» **Instructions to follow**: Identify all lines in the data containing the string "computer". Copy them out.

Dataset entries
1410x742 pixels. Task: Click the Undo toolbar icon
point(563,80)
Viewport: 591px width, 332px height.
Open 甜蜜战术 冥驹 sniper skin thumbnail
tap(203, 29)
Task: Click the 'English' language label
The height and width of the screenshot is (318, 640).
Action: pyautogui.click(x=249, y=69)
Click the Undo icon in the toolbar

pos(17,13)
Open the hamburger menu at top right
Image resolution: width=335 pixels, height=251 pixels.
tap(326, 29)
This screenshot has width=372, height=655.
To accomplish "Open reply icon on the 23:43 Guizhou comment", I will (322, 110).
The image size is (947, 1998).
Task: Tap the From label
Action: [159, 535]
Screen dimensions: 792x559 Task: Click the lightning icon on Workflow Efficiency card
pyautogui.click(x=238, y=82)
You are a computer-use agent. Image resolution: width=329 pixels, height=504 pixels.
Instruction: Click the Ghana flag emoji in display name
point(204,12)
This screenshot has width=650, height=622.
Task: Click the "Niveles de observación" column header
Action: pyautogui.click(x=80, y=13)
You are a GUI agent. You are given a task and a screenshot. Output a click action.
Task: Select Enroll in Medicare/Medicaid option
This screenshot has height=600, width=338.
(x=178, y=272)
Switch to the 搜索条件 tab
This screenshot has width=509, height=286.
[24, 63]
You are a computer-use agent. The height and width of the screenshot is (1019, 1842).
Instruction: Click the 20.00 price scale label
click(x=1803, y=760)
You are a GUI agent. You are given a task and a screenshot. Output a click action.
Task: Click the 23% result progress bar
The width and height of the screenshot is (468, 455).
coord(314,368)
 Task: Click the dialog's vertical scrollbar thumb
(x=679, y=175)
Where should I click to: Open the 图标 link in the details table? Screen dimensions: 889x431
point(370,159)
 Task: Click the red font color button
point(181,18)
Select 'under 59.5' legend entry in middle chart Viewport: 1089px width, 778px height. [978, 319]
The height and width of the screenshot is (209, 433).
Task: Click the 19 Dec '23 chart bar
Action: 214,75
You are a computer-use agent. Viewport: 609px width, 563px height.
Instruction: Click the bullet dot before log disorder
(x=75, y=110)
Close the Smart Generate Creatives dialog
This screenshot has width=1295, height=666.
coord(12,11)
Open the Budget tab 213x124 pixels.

» **The answer**:
You are a computer-use agent. Image resolution: width=329 pixels, height=504 pixels.
You are a computer-use agent. The height and width of the screenshot is (1019, 1842).
You are a computer-use agent. Viewport: 609px width, 563px height.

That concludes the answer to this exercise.